Posted at 4:46 PM, Jan 17, 2014
and last updated 2014-01-17 16:46:06-05

Watch “48 Hours” Saturday at 10 p.m. on CBS 6.

(CBS News) — Maureen Maher and “48 Hours” investigate the sometimes-shady business of international child adoptions and the lengths families will go to bring children home to the United States in “Perilous Journey,” Saturday at 10 p.m. on CBS.

Ryan, Taylor, Kole, Jeri Lynn and Riley Owen

Ryan, Taylor, Kole, Jeri Lynn and Riley Owen

The investigation reveals the extraordinary journey of one family to adopt two children from the Democratic Republic of the Congo, the questionable practices of the U.S.-based adoption agency they’d chosen, as well as the harrowing story of one woman’s attempt to adopt a child from Guatemala – through the same agency – and allegations of child trafficking against Guatemalan nationals that emerged afterward.

“We knew that international adoption is challenging. We were naïve in how much real trouble there is,” says adoptive parent Ryan Owen, an Army officer who served in Iraq and Afghanistan.

Maher follows Owen and his wife, Jeri Lynn, who live at Fort Campbell, Ky., with three sons of their own, as they travel to Kinshasa and discover just what a perilous journey overseas adoption can be. The Owens began working on the adoption through Celebrate Children International (CCI), a small Florida agency, run by Sue Hedberg.

“Children need to be in families, not in institutions,” Hedberg tells  “48 Hours.” “Many of these children would die if it wasn’t for adoption.”

But the Owens’ relationship with CCI began to deteriorate when their adoption process inexplicably stalled and they started hearing disturbing things about Hedberg’s Congolese lawyer. The Owens took matters into their own hands, hiring their own attorney and travelling to the Congo to try to complete the adoption themselves.

“I love these kids enough to do whatever it takes to get them home – whatever it takes,” Jeri Lynn tells  “48 Hours.”

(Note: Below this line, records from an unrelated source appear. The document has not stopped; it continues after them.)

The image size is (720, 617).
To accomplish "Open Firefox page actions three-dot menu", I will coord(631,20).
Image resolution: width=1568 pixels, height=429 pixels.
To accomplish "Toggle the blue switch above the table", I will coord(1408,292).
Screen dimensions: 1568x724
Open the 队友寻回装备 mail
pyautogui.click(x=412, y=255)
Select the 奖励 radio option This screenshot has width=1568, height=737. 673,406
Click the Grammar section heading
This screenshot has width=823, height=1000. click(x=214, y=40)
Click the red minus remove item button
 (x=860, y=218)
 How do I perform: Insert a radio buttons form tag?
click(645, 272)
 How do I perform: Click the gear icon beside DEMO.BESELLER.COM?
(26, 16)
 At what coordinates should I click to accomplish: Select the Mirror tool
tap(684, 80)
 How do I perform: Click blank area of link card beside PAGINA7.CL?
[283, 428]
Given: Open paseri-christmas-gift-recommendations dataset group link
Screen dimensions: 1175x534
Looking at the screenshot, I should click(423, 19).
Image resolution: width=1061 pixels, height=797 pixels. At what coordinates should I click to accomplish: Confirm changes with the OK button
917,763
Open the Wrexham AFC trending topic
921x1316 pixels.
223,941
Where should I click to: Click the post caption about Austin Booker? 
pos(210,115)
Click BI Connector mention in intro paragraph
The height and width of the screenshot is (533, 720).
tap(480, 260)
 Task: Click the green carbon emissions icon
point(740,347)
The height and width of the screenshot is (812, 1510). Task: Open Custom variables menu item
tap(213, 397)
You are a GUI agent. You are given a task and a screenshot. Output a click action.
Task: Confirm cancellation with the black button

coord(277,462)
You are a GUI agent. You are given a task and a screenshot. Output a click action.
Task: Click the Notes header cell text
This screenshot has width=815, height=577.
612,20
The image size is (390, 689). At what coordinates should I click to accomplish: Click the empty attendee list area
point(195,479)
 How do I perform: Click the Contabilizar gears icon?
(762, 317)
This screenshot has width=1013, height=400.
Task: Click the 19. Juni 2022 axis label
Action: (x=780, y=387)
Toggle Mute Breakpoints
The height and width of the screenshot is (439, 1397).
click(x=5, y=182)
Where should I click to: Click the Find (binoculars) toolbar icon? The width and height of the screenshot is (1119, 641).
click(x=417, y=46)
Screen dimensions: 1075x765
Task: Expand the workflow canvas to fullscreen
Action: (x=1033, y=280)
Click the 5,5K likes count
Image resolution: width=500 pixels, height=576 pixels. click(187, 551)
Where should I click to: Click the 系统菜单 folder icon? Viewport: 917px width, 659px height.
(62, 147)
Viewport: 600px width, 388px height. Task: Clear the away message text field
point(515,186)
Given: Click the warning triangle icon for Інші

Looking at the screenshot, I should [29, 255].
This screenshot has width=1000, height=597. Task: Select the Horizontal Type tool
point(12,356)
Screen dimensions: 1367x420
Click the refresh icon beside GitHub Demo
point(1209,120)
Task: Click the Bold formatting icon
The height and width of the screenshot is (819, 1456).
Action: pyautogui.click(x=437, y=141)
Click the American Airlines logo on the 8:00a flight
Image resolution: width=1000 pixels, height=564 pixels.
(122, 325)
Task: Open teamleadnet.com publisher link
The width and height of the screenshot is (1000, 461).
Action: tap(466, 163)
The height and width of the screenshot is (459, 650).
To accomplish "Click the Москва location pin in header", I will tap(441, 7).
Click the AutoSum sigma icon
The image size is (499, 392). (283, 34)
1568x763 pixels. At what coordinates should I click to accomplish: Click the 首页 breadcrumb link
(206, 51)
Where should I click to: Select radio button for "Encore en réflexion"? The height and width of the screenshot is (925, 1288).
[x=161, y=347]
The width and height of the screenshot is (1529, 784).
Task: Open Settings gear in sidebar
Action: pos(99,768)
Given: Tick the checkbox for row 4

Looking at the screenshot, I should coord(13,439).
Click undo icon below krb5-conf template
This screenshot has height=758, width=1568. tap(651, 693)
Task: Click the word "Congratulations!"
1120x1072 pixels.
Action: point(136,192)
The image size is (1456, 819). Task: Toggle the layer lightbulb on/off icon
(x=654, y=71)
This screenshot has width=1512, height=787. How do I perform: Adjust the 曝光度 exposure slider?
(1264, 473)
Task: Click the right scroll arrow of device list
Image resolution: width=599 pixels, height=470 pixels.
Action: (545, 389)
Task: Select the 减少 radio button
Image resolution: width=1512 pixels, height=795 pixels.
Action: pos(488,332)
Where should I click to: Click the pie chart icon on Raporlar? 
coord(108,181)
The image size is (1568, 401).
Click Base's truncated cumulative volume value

The Owens, who named their daughters Ava and Zoey, are not alone in their struggle to get children from abroad or to raise questions about the process. Nor are they alone in their questions about Sue Hedberg, who sent  “48 Hours”a written statement through a representative maintaining, “each and every adoption undertaken by CCI was, and is, in strict compliance with the laws of the United States and the laws and regulations of the originating nation at the time of the adoption.”

Ava and Zoey Owen.

Ava and Zoey Owen.

Betsy Emanuel, a Tennessee mother of five adopted children, talks with Maher about her attempt to adopt a child from Guatemala, also through Hedberg’s agency CCI. Emanuel fell in love with a girl named Maria Fernanda, after seeing her in a video CCI sent her.

Shortly thereafter, CCI offered her Maria Fernanda’s newborn sister, Ana Christina. Emanuel couldn’t afford to adopt two children, so she kept going with the adoption of Maria Fernanda – until one day, she says, a representative of CCI told her the girls’ mother had resurfaced and, accompanied by armed men, demanded the children back.

“I knew something was wrong,” Emanuel tells  “48 Hours.”

Having already invested heavily with CCI, Emanuel adopted a different child through the agency. Around the same time, she learned Maria Fernanda and her sister were again being offered for adoption, though this time not by CCI.

Preoccupied with the girl, she later searched online for Maria Fernanda’s name and found a Guatemalan newspaper story about children who had been abducted for adoption.

The story included Maria Fernanda and her sister. Emanuel was stunned to read the girls’ mother, Mildred Alvarado, had been looking for them for more than a year. Emanuel immediately got involved in exposing problems within the Guatemalan adoption system.

In an emotional interview with Maher in Guatemala, Alvarado recalled how she was coerced to give up her 3-year-old daughter, Maria Fernanda, being told that it was temporary. Then, she says, she was duped into undergoing an early C-section to deliver her daughter, Ana Christina. When she awoke, she was taped to the bed and the newborn was gone. More than a year later, Emanuel would help reunite the family when she found the article and Guatemalan authorities gave Mildred Alvarado her children back.

More than five years later, Maher travels with Emanuel to Guatemala to meet Alvarado, and her two girls, for the first time.